Comment by malshe
4 years ago
Yes, the author has shared the link to R package here:
https://cran.r-project.org/web/packages/XICOR/index.html
Edit: R code from Dr. Chatterjee's Stanford page is here - https://souravchatterjee.su.domains//xi.R
If you have never worked with R, the code seems clunky so I suggest checking out Python implementation on Github here:
https://github.com/czbiohub/xicor
The Python library is not from the original author though. But it's easy to read the code and it works with pandas as well.
If anyone is interested, I've also published a Go implementation [1] of the code for float64 slices.
Results seem to exactly match the R and Python implementation, so there will be a second pass focusing on performance, stability and support for categorical variables.

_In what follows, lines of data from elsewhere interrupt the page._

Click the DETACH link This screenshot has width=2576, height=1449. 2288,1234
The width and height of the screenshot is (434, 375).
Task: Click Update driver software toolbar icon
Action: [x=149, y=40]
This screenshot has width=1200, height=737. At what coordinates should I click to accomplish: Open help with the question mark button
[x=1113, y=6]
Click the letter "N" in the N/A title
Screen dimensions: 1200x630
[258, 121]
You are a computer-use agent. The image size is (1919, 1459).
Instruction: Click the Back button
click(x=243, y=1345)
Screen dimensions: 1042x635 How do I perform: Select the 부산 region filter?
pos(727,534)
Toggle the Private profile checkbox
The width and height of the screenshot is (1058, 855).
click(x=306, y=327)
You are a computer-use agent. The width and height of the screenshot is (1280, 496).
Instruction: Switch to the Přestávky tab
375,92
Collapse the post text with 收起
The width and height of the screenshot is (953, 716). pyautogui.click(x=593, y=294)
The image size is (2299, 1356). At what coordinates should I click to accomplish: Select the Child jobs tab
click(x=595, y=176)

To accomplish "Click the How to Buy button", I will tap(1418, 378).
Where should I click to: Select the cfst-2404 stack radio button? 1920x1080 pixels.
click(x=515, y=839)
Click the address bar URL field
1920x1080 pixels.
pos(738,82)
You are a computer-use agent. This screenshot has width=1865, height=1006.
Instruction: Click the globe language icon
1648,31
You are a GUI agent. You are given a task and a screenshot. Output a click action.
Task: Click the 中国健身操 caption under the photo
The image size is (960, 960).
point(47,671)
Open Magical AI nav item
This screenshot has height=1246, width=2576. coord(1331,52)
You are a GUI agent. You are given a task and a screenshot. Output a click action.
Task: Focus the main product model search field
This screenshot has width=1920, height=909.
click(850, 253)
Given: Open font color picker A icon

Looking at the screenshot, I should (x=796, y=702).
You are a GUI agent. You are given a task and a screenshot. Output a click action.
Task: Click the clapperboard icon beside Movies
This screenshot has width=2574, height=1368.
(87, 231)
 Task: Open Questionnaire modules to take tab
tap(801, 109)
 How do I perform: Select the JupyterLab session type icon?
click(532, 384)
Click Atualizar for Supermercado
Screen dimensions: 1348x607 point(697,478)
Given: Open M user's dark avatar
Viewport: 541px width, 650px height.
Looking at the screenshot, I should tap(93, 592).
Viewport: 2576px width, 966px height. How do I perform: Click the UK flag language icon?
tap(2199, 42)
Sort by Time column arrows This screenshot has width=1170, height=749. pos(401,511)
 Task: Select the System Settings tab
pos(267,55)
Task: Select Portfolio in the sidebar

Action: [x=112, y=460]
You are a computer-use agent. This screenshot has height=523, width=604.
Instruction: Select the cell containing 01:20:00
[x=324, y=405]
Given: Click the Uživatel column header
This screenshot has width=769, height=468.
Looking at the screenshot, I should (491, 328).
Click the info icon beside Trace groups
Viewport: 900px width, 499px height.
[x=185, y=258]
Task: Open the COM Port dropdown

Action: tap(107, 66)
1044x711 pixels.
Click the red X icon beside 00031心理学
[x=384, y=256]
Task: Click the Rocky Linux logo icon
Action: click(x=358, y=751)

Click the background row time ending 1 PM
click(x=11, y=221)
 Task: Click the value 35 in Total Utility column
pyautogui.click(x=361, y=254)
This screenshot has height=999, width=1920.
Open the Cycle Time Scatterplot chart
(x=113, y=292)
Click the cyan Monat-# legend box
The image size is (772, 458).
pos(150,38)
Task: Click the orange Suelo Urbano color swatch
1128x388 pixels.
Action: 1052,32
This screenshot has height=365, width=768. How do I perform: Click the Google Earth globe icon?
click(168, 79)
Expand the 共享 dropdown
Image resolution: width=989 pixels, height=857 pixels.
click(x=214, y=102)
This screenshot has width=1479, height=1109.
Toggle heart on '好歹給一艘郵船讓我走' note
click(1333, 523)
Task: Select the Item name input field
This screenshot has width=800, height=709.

[1] https://github.com/tpaschalis/xicor-go
The current version of the python lib seems to be extremely badly written code. Or is the algo so bad ? Takes something like 21s to compute the correlation for just 10k samples.
This issue contains simple code that is claimed to be >300x faster: https://github.com/czbiohub/xicor/issues/17
Thanks for locating the solution. I didn’t check the Python code myself so I wasn’t sure what was going on with the slow processing
Thanks, the Python code is very clear and simple and makes it super easy to understand the idea without having to digest the paper.